OpenText Takes on DevSecOps, Cloud, Software Supply Chain
OpenText has focused its application security investments on DevSecOps, cloud transformation and software supply chain, said Dylan Thomas, head of Fortify product management. The acquisition of Debricked has brought next-generation software compensation analysis and supply chain security, leaning into data science and machine learning to rapidly scale without needing a huge team of researchers to respond.
The firm has expanded its cloud coverage from static analysis around Amazon Web Services, Microsoft Azure and Google Cloud Platform to address serverless functions, IaC, cloud secrets, Docker files and Kubernetes definitions, Thomas said. And from a static analysis perspective, Thomas said OpenText has incorporated machine learning to help identify the vulnerabilities that matter most to an organization (see: OpenText: Road to Smarter Information Management, Security).
“Great code demands great security,” Thomas told ISMG. “As a developer, you want to write the best application that’s going to solve your business problem. You’re proud of what you write. You should also want the best security tooling. And that’s what Fortify (acquired with Micro Focus) has been known for for many years.”
Gartner criticized OpenText for a complex pricing model, a lack of consistent user experience theme and uncertainty from OpenText’s buy of Micro Focus. Thomas said OpenText’s flexible pricing model allows clients to procure however they want, the complex user interface comes from addressing a wide portfolio of apps and broad range of use cases, and that due diligence questions following M&A are very typical.
“We’re in a great home,” Thomas said. “It’s a company that is committed to both organic growth and investment as well as growing through acquisition, which puts us on very strong footing moving forward. I’m excited for the future.”
Snyk Strengthens Code, Cloud Security for Developers
Snyk excels at analyzing software supply chain security use cases, with the company capitalizing on its 2020 buy of DeepCode to get a team of artificial intelligence and machine learning scientists focused on program analysis, said Chief Product Officer Manoj Nair. The company can generate security-validated fixes in real-time for both human-generated and AI-generated code as generative AI changes the game.

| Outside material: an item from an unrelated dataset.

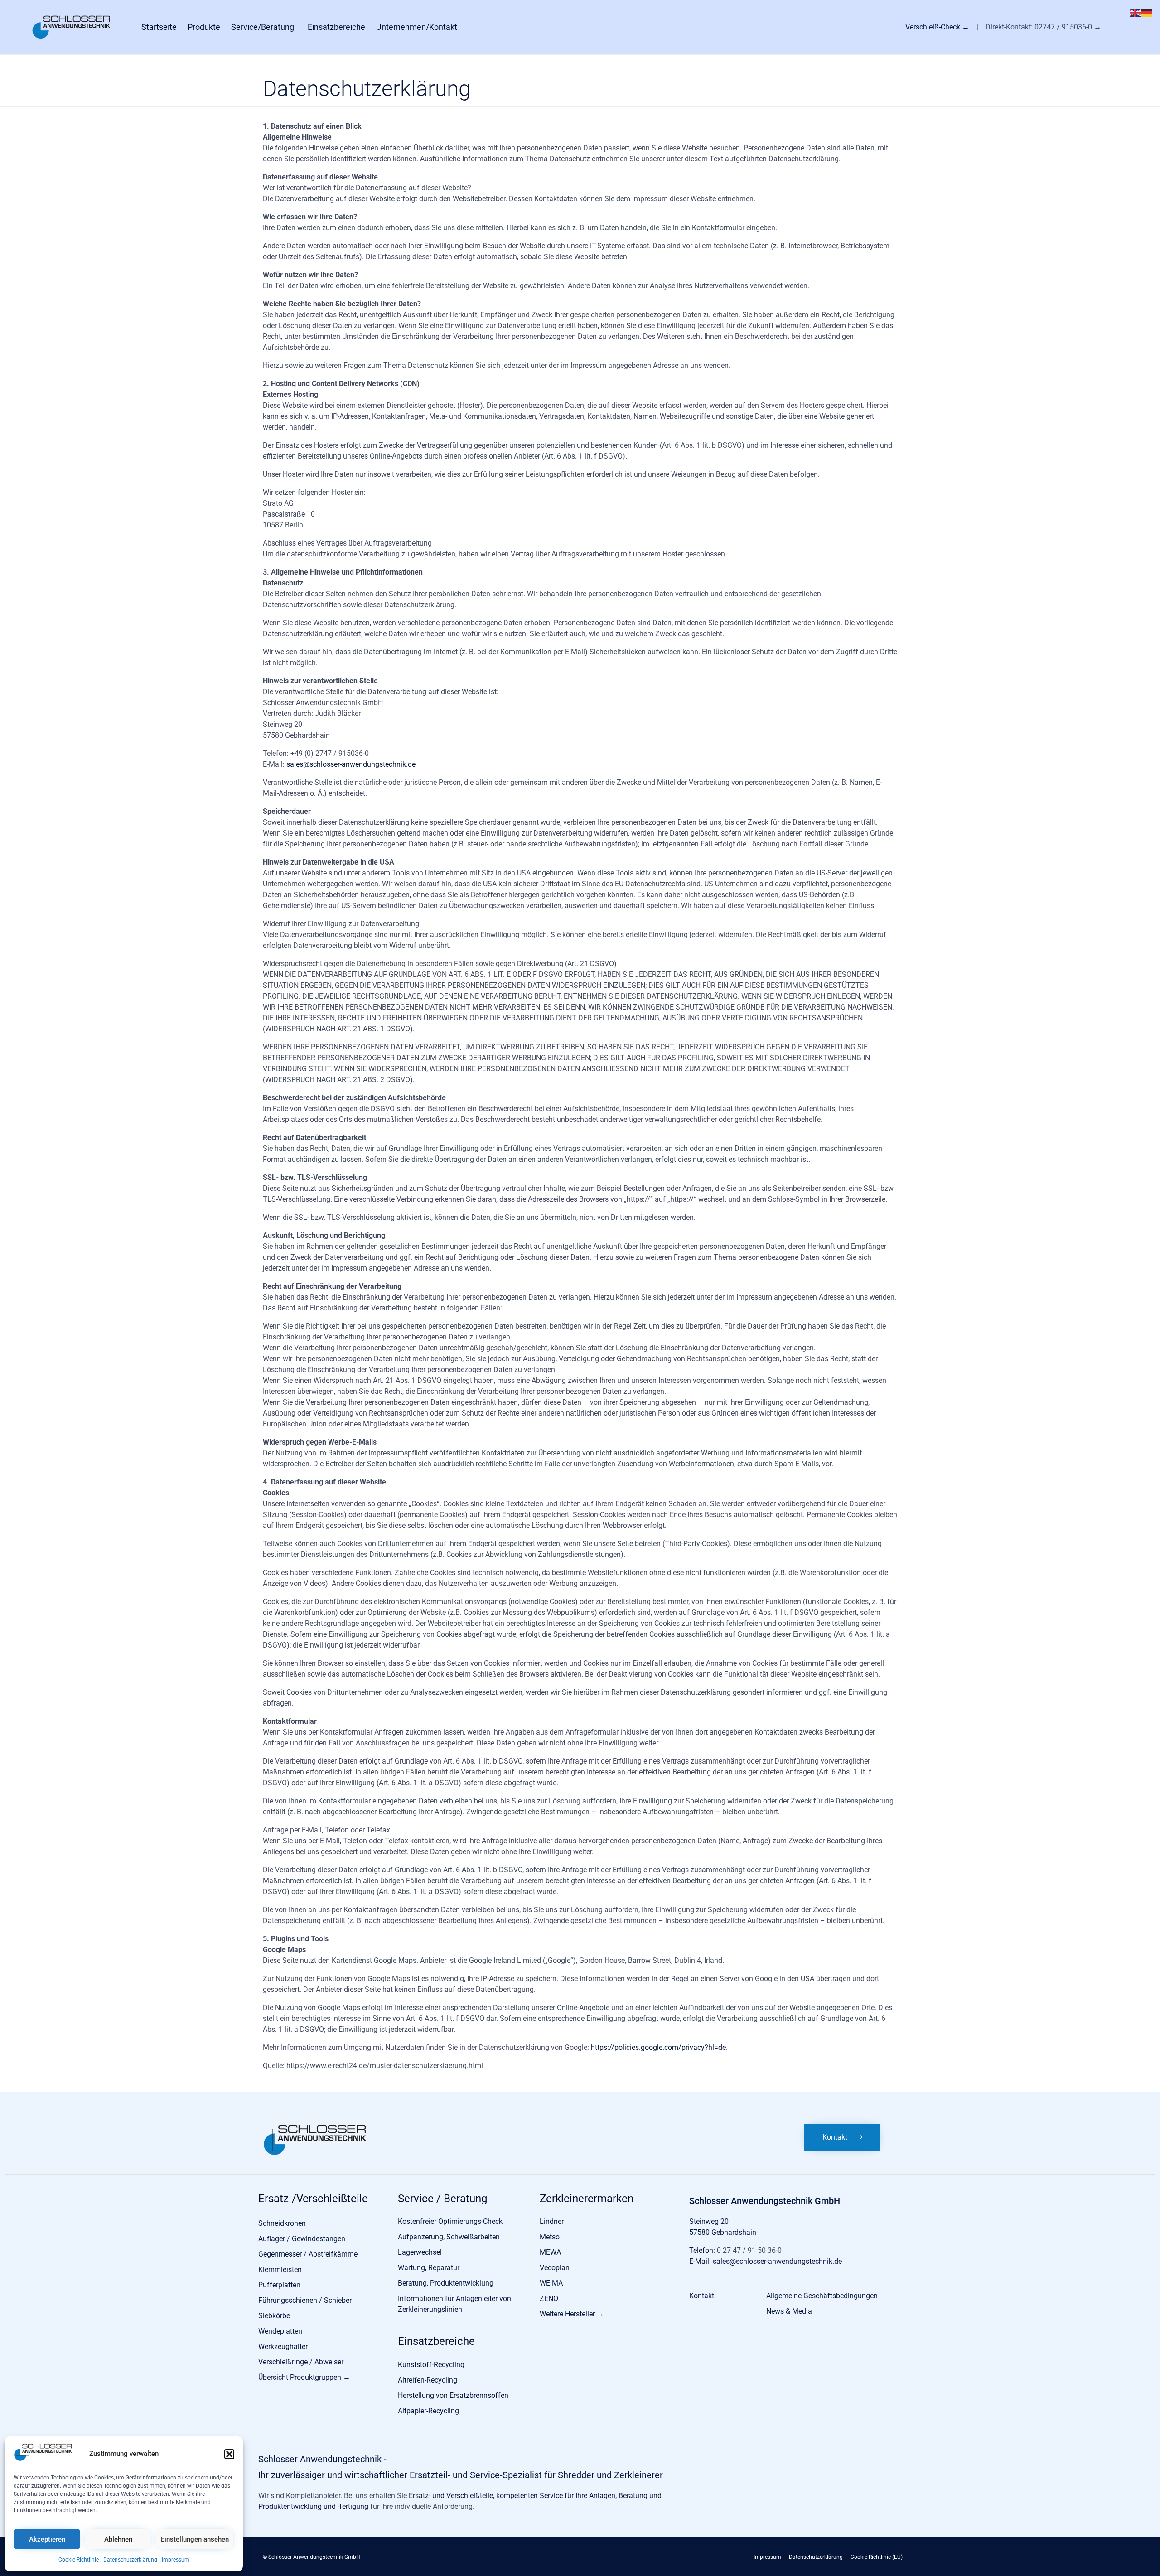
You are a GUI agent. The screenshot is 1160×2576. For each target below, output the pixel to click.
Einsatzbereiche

The company’s acquisition of Fugue in February 2022 has allowed Snyk to bring additional cloud context across the application development lifecycle from building to IaC to remediation, Nair said. Snyk also has pursued integrations with ServiceNow, Atlassian and Dynatrace to tackle challenges around supply chain and risk management, give more context around operations, and produce a dashboard with engineers in mind (see: Snyk Lays Off Another 128 Staffers as Economic Woes Persist).
“We think of ourselves as really a developer security company,” Nair told ISMG. “It’s empowering the developer to be able to do the fixing as they’re doing the work. And it’s a fix orientation, not a find orientation. We’re the first vendor right now that’s dev-first in our thinking and approach and our tooling in the leaders quadrant.”
Gartner chided Snyk for generating a large number of alerts, allowing limited reporting customization and relying on partnerships for dynamic testing, interactive testing and fuzzing. Nair said Snyk plans to address alert frequency with a June update and debuted a powerful analytics engine in May based on its buy of TopCoat. However, he said dynamic testing, interactive testing and fuzzing aren’t relevant for many users.
“We partner with the best-of-breed folks out there that think like us,” Nair said. “We want to focus on the things that we believe add the maximum value to a broad set of the market and bring in partners where required.”